The liveliest debate over the closures has appeared on the Internet. The Romanian news portal on July 6 co-hosted a roundtable discussion on the RFE/RL and BBC closures. The talk, which included three prominent former RFE/RL and BBC employees -- RFE/RL broadcasters Neculai Constantin Munteanu and Emil Hurezeanu and the BBC's Christian Mititelu -- prompted hundreds of phone calls and text messages.

Romanian novelist Cristian Teodorescu, a former RFE/RL Bucharest bureau chief and the current editor of the Romanian edition of the prestigious literary magazine "Lettre Internationale," used his blog to publish his commentary on the fact that many in Romania will be more than happy to see the demise of an independent media voice.

"The first to rejoice would be those [ex-]Securitate cliques who tried to muzzle RFE through attacks or intimidation," Teodorescu tells RFE/RL. "These attacks have been uncovered, and they are now part of RFE's history. The rejoicers also include all [communist-era] 'cultural' VIPs who were churning out outrageous propaganda during the Ceausescu era -- writers such as [ex-court poet] Adrian Paunescu, [playwright] Dinu Sararu, [ex-court poet and current ultranationalist politician] Corneliu Vadim Tudor, who shamelessly perpetrated Ceausescu's personality cult, and whom Radio Free Europe blasted, making history, and certainly influencing Romania's history."

Sense Of Hope

Teodorescu's blog post inspired hundreds of replies -- many sympathetic, some not, to RFE/RL's past role in keeping a sense of hope through the dark years of communism.

"Without Radio Free Europe, it would have been farewell, Europe!" read one.

"I am so happy for the disbanding of this radio station, and for the firing of the bastard spies who worked for it and destroyed so many countries and destinies through the bloodshed that they provoked and supported," wrote another.
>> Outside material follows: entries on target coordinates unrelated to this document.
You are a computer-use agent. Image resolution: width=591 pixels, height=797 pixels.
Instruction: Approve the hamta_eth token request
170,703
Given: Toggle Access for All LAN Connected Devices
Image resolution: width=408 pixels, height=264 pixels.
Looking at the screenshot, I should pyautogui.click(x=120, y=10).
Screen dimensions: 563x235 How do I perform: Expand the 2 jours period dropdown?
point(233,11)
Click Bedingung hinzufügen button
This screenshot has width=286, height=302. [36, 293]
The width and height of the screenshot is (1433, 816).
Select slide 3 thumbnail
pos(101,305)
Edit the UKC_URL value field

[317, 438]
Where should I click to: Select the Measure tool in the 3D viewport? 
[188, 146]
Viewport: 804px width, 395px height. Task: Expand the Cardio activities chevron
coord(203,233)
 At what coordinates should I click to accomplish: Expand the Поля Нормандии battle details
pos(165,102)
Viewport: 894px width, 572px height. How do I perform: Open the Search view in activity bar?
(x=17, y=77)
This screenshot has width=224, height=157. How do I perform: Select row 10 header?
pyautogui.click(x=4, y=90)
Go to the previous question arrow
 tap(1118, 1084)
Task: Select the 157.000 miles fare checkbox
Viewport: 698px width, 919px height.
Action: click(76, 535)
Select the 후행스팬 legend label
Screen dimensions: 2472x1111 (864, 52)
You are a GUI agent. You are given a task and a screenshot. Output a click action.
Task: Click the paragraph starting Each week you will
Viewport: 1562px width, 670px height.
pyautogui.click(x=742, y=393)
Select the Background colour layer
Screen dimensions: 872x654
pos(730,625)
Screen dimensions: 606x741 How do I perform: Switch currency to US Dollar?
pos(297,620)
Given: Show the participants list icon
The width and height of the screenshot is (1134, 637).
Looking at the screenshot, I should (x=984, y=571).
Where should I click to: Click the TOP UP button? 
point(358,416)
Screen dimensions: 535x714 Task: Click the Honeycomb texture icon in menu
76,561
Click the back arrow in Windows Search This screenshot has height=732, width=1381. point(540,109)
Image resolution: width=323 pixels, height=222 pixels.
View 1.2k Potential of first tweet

A third, more moderate, voice wrote: "While no one is rejoicing, there is no tragedy is the disappearance of RFE. Its mission was accomplished with the fall of communism.... Romanians should erect a monument to the memory of those who, evening after evening, were informing them about what was happening in their own country."

Are such sentiments a sign that Romania and its media is progressing -- albeit slowly -- toward a stable democracy?

"Yes, in my opinion," says Teodorescu. "And not only because some of those who worked for the BBC and RFE continue to work today in the Romanian media, but also because the Romanian journalist has developed a conscience and sometimes would rather suffer and would do everything in his power to avoid being pressured into something. All this is proof that the local media are heading in the right direction. In this respect, both RFE and the BBC have been hugely important milestones."